— Data provided —

§ §

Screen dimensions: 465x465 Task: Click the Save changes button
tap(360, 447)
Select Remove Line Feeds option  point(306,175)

§ §

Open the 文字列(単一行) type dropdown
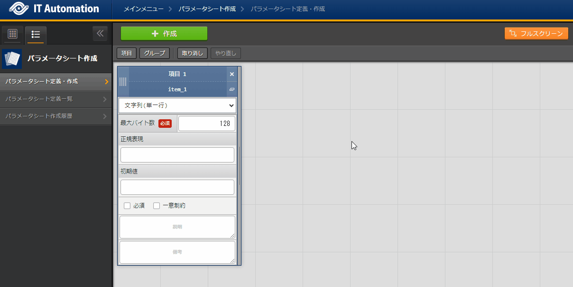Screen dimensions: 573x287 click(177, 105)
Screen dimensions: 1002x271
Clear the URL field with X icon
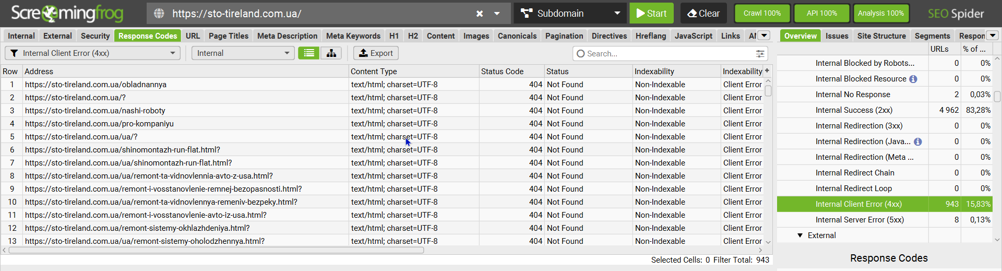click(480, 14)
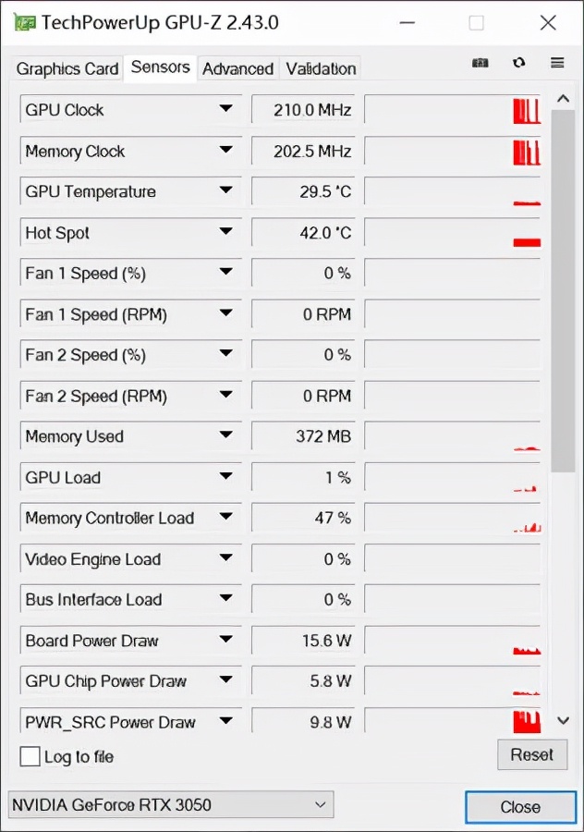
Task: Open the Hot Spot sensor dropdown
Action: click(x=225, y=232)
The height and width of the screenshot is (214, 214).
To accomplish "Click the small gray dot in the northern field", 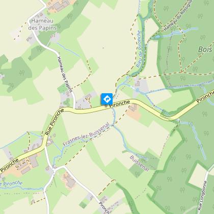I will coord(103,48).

§ §

— Task requirements —
Transcribe the records starting at the line that contains "Open the 文字列(単一行) type dropdown" and ending at the line that contains "Action: click(x=225, y=232)", including both of those lines, with the pictures left out.

— Output for this exercise —
Open the 文字列(単一行) type dropdown
Screen dimensions: 573x287 click(177, 105)
Screen dimensions: 1002x271
Clear the URL field with X icon
click(480, 14)
Task: Open the Hot Spot sensor dropdown
Action: click(x=225, y=232)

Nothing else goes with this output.